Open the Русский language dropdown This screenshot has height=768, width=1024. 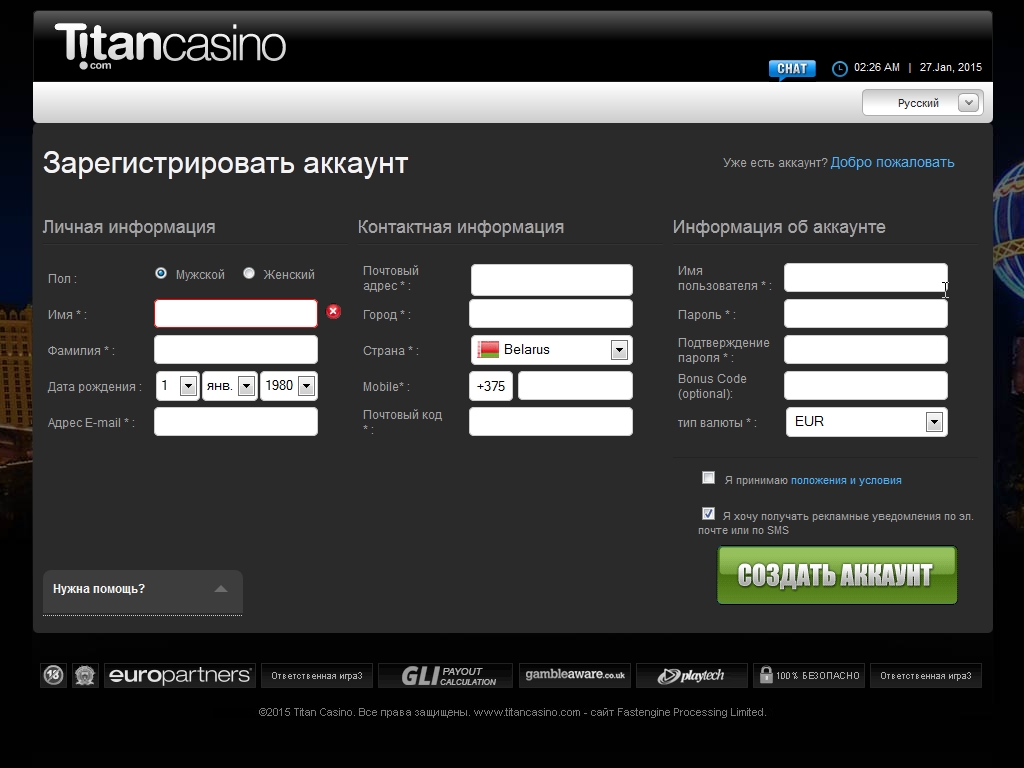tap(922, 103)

---

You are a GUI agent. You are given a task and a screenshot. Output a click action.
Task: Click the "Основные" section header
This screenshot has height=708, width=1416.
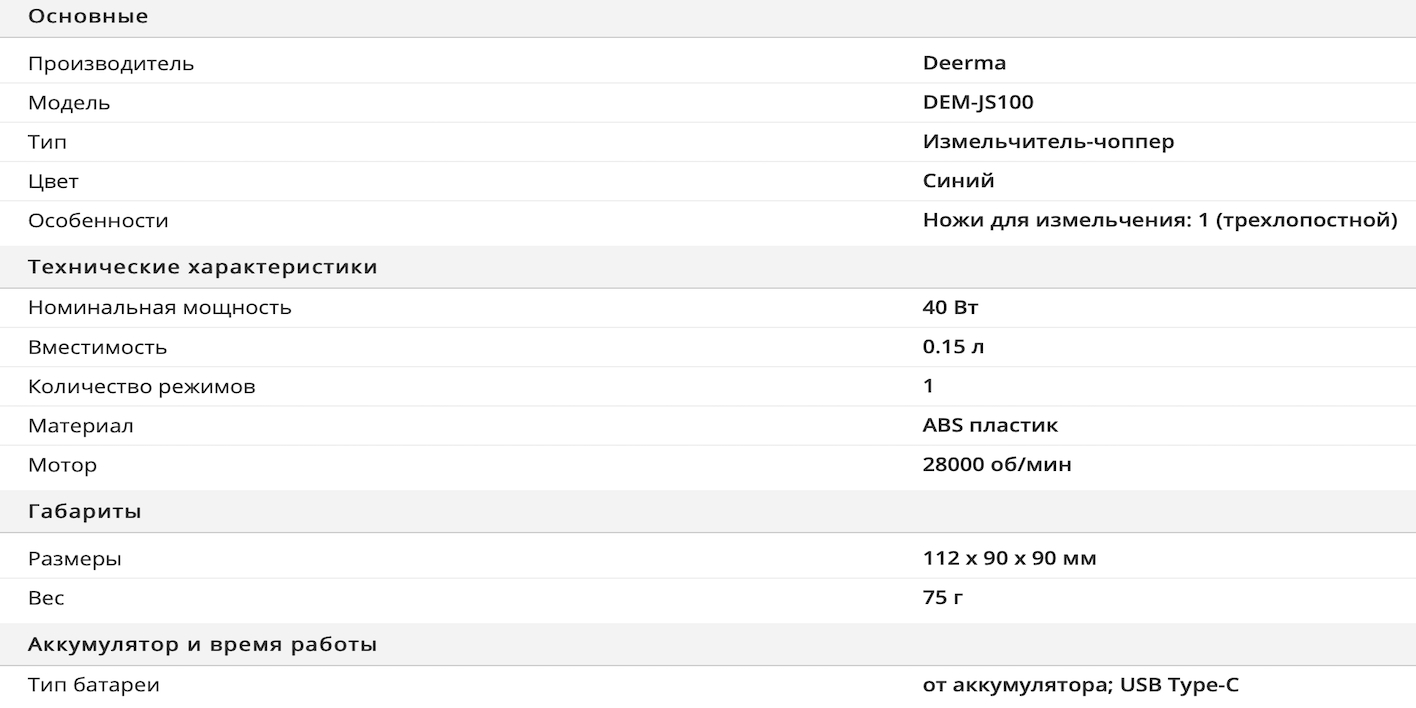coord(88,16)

**Set problem**: Recast the entries as a JSON list of strings, one string per line and no blank lines, beginning at the line that contains "You are a GUI" and stopping after the line that contains "coord(88,16)". Leave the pictures out of your answer.

**Result of this exercise**:
[
  "You are a GUI agent. You are given a task and a screenshot. Output a click action.",
  "Task: Click the \"Основные\" section header",
  "This screenshot has height=708, width=1416.",
  "coord(88,16)"
]